Saturday 21 December 2013

Toys for Nauru..

As Christmas has been getting closer, and the low level hum of panic started to turn in to a roar, I have taken some time to step back, have a reality check, and get things in perspective.
While we are far from wealthy, and most weeks I count every bean to make it to the next pay check, I know we have it good.


I live in a safe secure house, with no threat of violence or persecution.
My children live in a country where they have access to education and health care.
We can sleep at night, knowing that we are safe, and will wake in the morning, still safe.
My heart can barely stand the thought of me or my loved ones being so unsafe and scared that we have to leave our country, face perilous journeys to seek asylum in a foreign country. And once there being treated like criminals, or worse.
It breaks my heart to think of anyone being treated this way.
And ashamed that my own country, instead of welcoming and protecting such vulnerable people, locks them in such inhumane conditions.

So this Christmas my children will be getting less presents than usual. And they'll be OK.
We'll be sending some, via Sarah Hanson Young, to the more than 100 children currently in detention on Nauru. Read more here: http://sarah-hanson-young.greensmps.org.au/toys-for-nauru
and here: http://scasites.org.au/noborders/providing-support-to-vulnerable-children-on-nauru/

And if you want to know more about how to show support to refugees visit Welcome To Australia here: http://www.welcometoaustralia.org.au/

I hope your Christmas is a safe and happy one, spent exactly how you like (or as close to it as possible!)
Jo xx

Friday 6 December 2013

The Not So Ugly Duckling..



When I was a little girl, one of my favourite stories was the story of the Ugly Duckling. I had an audio book of it, a tape and book to read along with. I knew that story inside out and back to front. I listened to it over and over. I loved that little cygnet, I wanted to pick him up, snuggle up and tell him he wasn't ugly. I hated the animals and people who were mean to that little bird. I felt like I was the Ugly duckling and all the mean words and blows were inflicted on me. And when that little cygnet finally blossomed and realised that he wasn't ugly, he wasn't even a duck but in fact was a beautiful swan, I never failed to feel a little skip of joy. ( I was an imaginative and melodramatic child!)  
Throughout the years that story stayed with me, in the little corner of my mind, popping up when I'd least expect it.
 Throughout my teens I felt like the Ugly Duckling, the odd one out. The little bird that didn't quite match. But I forgot about the Swan.

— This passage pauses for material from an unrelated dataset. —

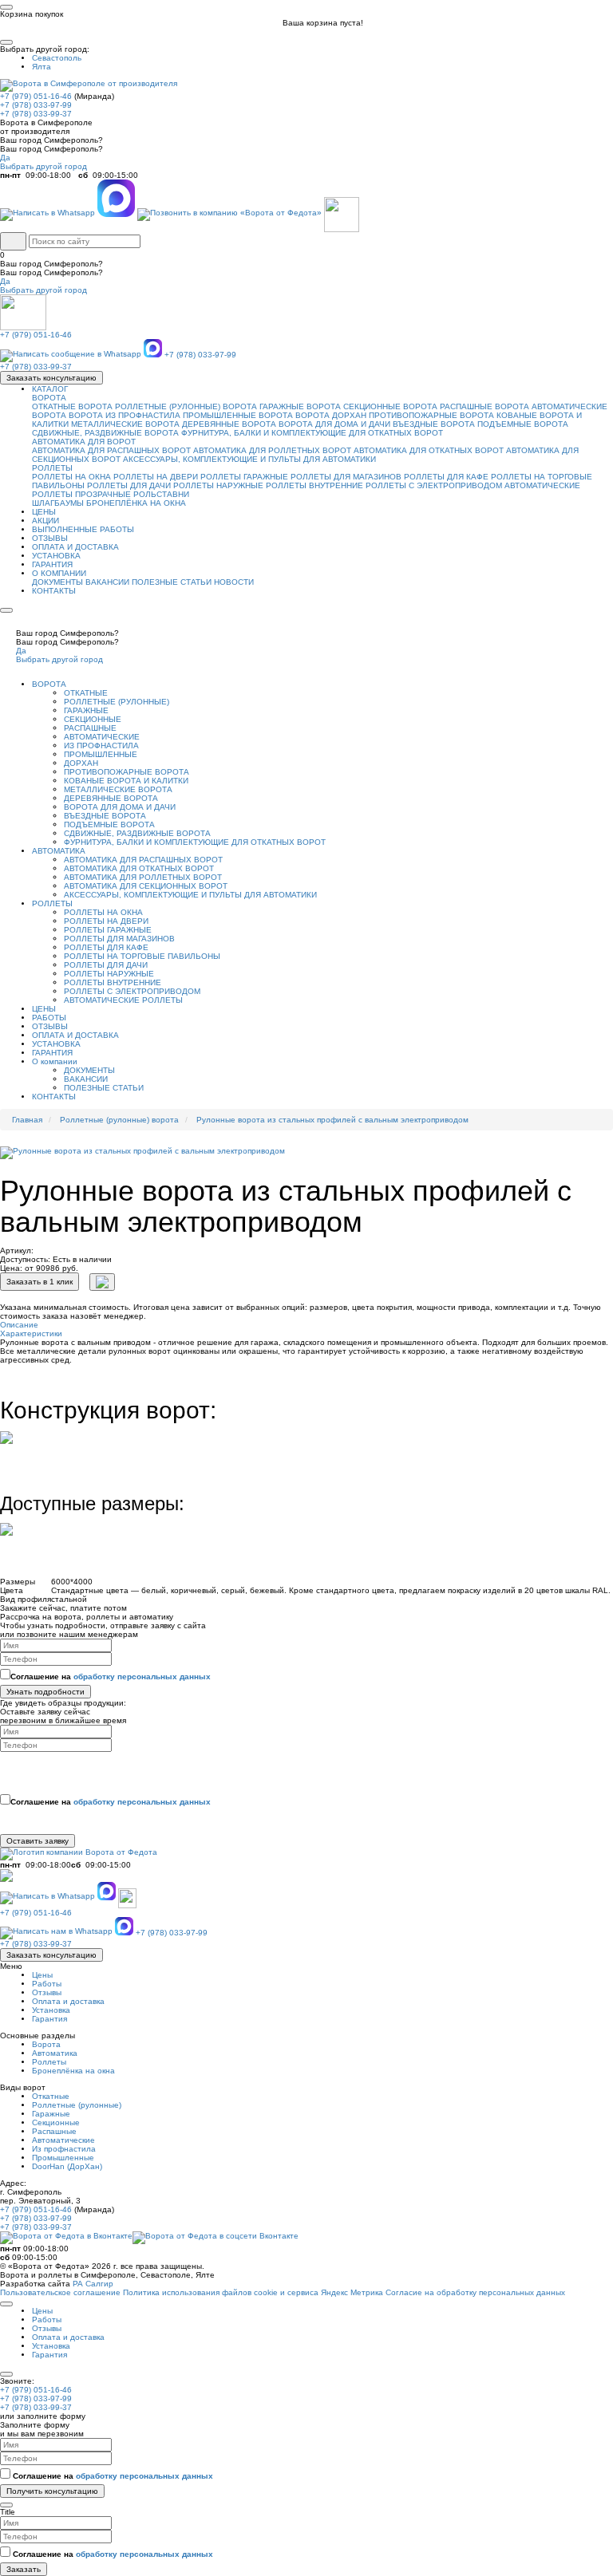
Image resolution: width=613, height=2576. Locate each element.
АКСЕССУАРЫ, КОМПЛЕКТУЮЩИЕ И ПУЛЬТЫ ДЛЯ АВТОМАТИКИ (249, 459)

Years later, I was in a friends shop. One of those old style second hand furniture and knick knacks shops where treasure really can be found. And there in a dark corner I spotted it. A gold painted frame. It was a dark painting, hard to see the details and in need of a clean,but the swan was what caught my attention, it was like she was glowing, leaping out of the painting. Of course she came home with me.

The first swan.

And that's how it started. two weeks later I was in one of my local op shops. And there on the wall, was a Vernon Ward print of two swans. 

A bit worse for wear, but still lovely.

Now I don't know if you are a treasure hunting op shopper and have felt this before, but I had one of those moments of excitement, mixed panic and a dash of killer instinct.  Where you spot something across the room, something that you MUST have. It feels like you're in slow motion, you're eyes are locked on your prize, and you walk/run towards it, hoping no one realises what a treasure is amongst them, hoping you're not going to have to elbow someone out of the way.  And when you get your hands on it, you look around with a grin from ear to ear, expecting everyone to be impressed with your efforts.  But their not, because to them it was just a picture hanging on the wall.

Since then, I've gathered together a bevy of Vernon Ward swan prints, and every time I look at them, I'm reminded of that little duckling, who despite feeling like he was the odd one out, became the beautiful swan, the one who everyone admired.

And you,
Do you collect? 
Do you have a story from childhood that still echoes into adulthood?